VALENCIENNES - Potrebbe essere una settimana decisiva per il calcio femminile italiano, non solo per i risultati ottenuti in campo dalla Nazionale ai Mondiali di Francia con la qualificazione agli ottavi come prima squadra del girone C, ma anche a livello istituzionale con il riconoscimento del professionismo per le calciatrici di Serie A. La misura, infatti, potrebbe essere approvata nell’ambito del collegato sport («Deleghe al Governo e altre disposizioni in materia di ordinamento sportivo, di professioni sportive nonché di semplificazione», testo C 1603-bis), che è all’esame della commissione Cultura della Camera. I contorni della riforma per il professionismo femminile nel calcio non sono ancora noti ma di sicuro il riconoscimento del professionismo anche solo per le calciatrici della serie A rappresenta una vera rivoluzione non solo nel calcio ma più in generale per lo sport femminile italiano, considerato che le atlete italiane ad oggi sono tutte dilettanti.
«In questi anni con la Figc si è lavorato per far crescere il movimento del calcio femminile in Italia. Lo staff tecnico ha lavorato molto bene e i risultati si vedono in campo, anche grazie al fatto che si trova atlete già formate grazie al lavoro dei club in seguito alla riforma voluta proprio dalla Figc per dare uno sviluppo al settore. Sul fronte di Assocalciatori, invece, abbiamo lavorato sulla consapevolezza che questa può essere la generazione di calciatrici che rappresenterà il cambiamento per tutto il movimento», commenta Katia Serra, responsabile di Assocalciatori per il settore, incontrata a Valenciennes nel post partita Italia-Brasile.
Dal 2015, anno in cui saltò il campionato femminile, molto è cambiato e certamente la vetrina dei Mondiali sta giocando a favore di una svolta. Basti pensare che l’incontro di ieri dell’Italia contro il Brasile è stato seguito da 6,5 milioni di persone su Rai 1 con uno share pari al 29, 3 per cento.

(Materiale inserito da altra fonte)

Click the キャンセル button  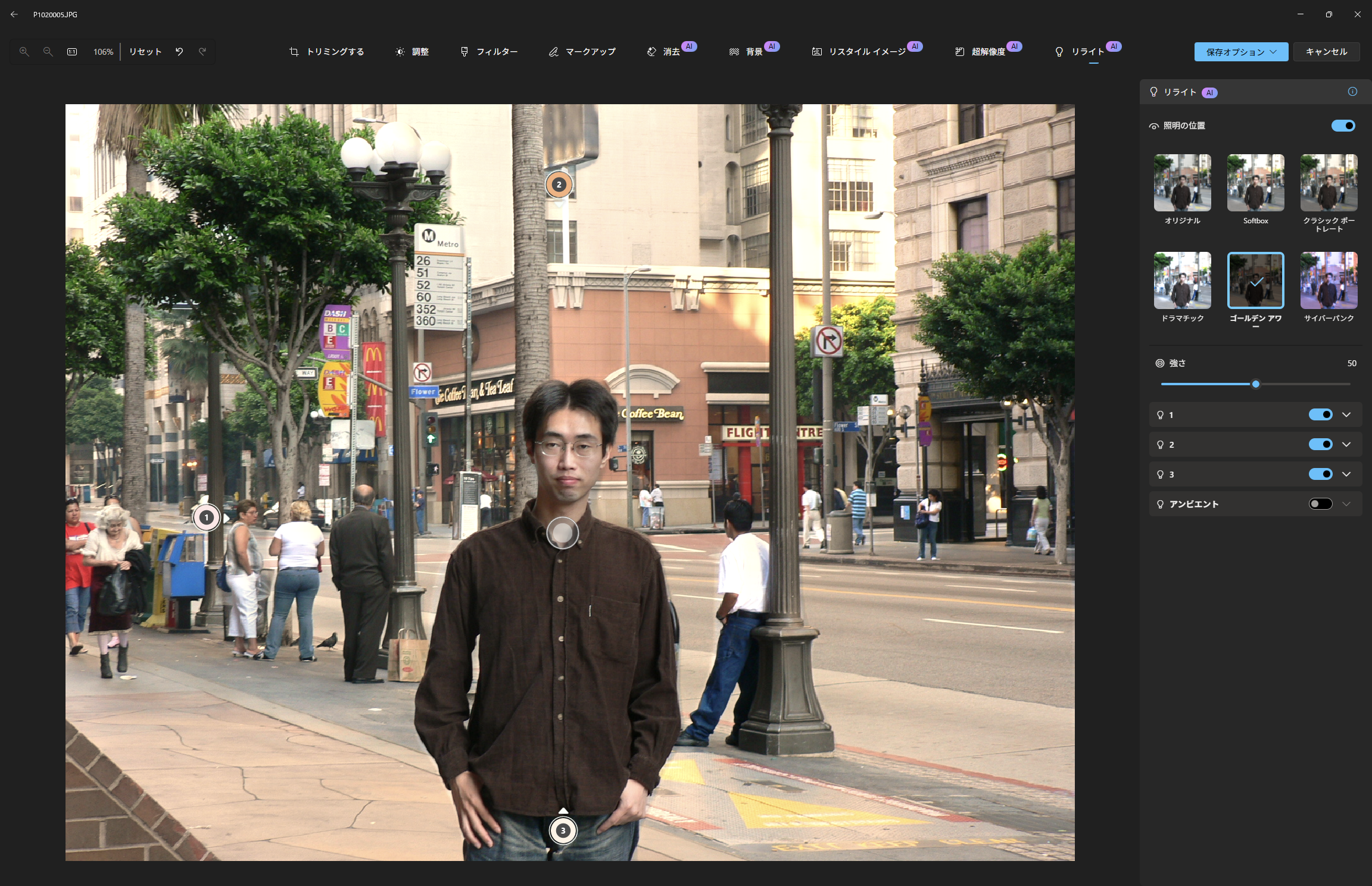point(1326,52)
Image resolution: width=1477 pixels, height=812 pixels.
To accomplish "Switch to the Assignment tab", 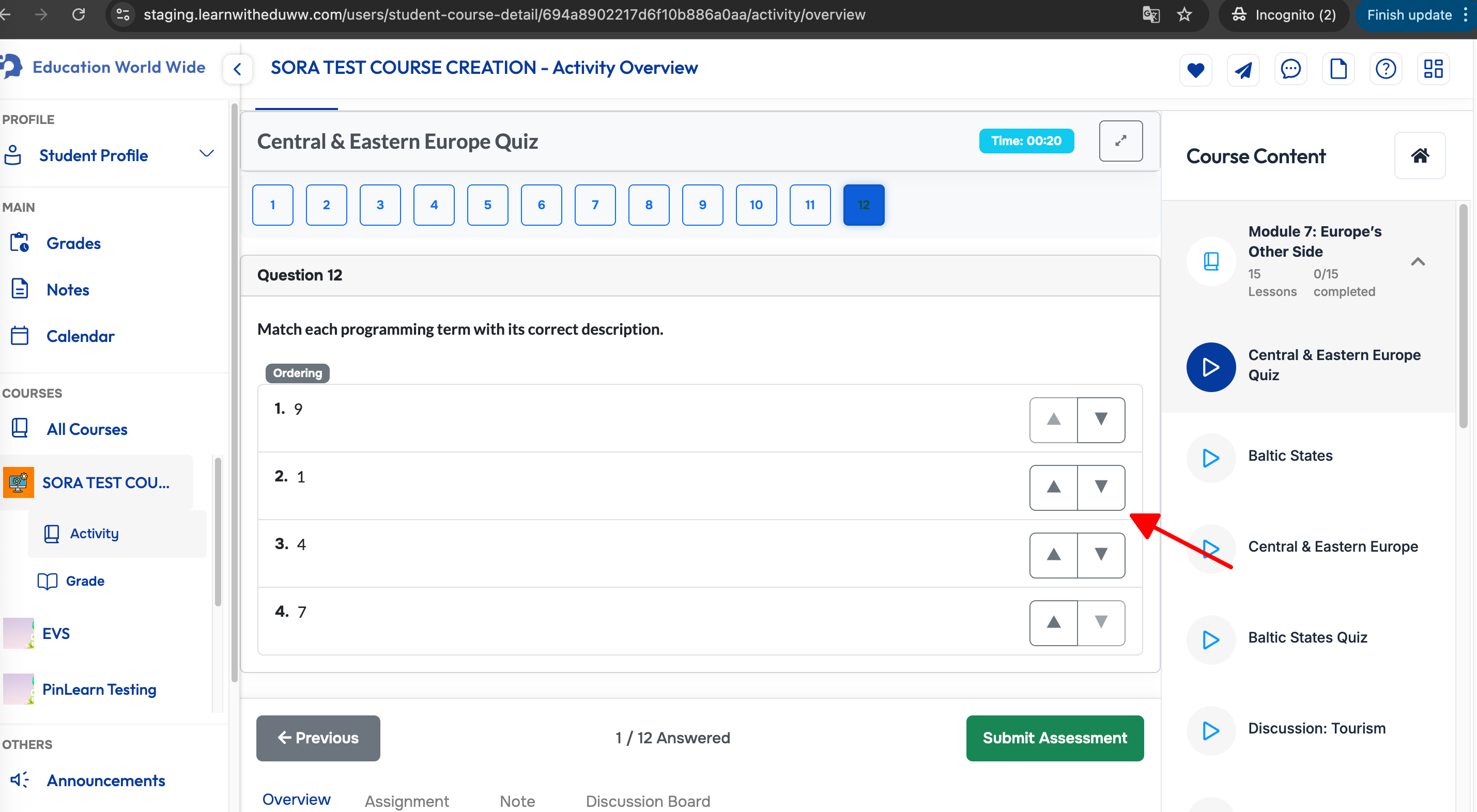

«Dopo i risultati ottenuti dalla Nazionale nel girone di qualificazione agli ottavi appare ancora più urgente dare alle giocatrici tutte le tutele relative ha un rapporto di lavoro riconosciuto come tale: dalla previdenza alla sanità e al salario minimo», spiega Serra, aggiungendo poi: «Questo passaggio diventa importante ora anche per i club che stanno investendo nel movimento femminile. Infatti se una calciatrice è dilettante può decidere di accettare un'offerta di una squadra estera e non c'è nessuna normativa al momento che la possa trattenere in Italia. Questo vuol dire per i club rischiare di vedersi portar via l’investimento fatto fino ad oggi sulle atlete». E l’ipotesi non è neanche tanto remota considerato che ad esempio l’attaccante Barbara Bonansea (classe 1991), autrice della doppietta nella partita contro l'Australia e giocatrice della Juventus, è già corteggiata sia dal Lione sia da squadre cinesi. Stessa cosa per la centrocampista del Milan Manuela Giugliano, classe 1997.
«Questo mondiale ha allargato gli orizzonti e tante persone scettiche sul calcio femminile hanno avuto modo di ricredersi e persone che non conosceva il movimento ora hanno iniziato a seguirlo come dimostrano i risultati degli ascolti delle tre partite dell’Italia. Speriamo che questo ora si traduca nel convincimento delle famiglie a iscrivere le bambine alla scuola calcio in modo che si consolidi nel tempo il cambiamento anche grazie alle nuove generazioni di atlete», osserva Katia Serra, che sul proseguimento del percorso delle azzurre ai Mondiali è positiva: «Contro la Nigeria o la Cina siamo assolutamente in grado di giocarcela, sono alla nostra portata. La fisicità è la velocità della Nigeria potrebbe metterci in difficoltà, ma siamo in grado di affrontarle. La Cina invece costruisce bene dal punto di vista della manovra ma dietro a livello centrale mi sembra vulnerabile».
L’obiettivo delle azzurre a inizio mondiale era la qualificazione agli ottavi, con il primo posto del girone si è andati già oltre. Ora dal punto di vista sportivo non c'è soltanto il risultato in Coppa del Mondo ma anche la possibilità di qualificarsi alle Olimpiadi di Tokyo 2020 nel caso si riuscisse a rientrare tra le prime tre squadre europee come piazzamento. Certo che se i risultati sportivi fossero accompagnati anche da un cambiamento storico come il riconoscimento del professionismo, come peraltro chiesto nei giorni scorsi dal presidente della Figc Gabriele Gravina, questo mondiale avrebbe un valore ben oltre quello meramente sportivo che sarà guadagnato sul campo dalle azzurre.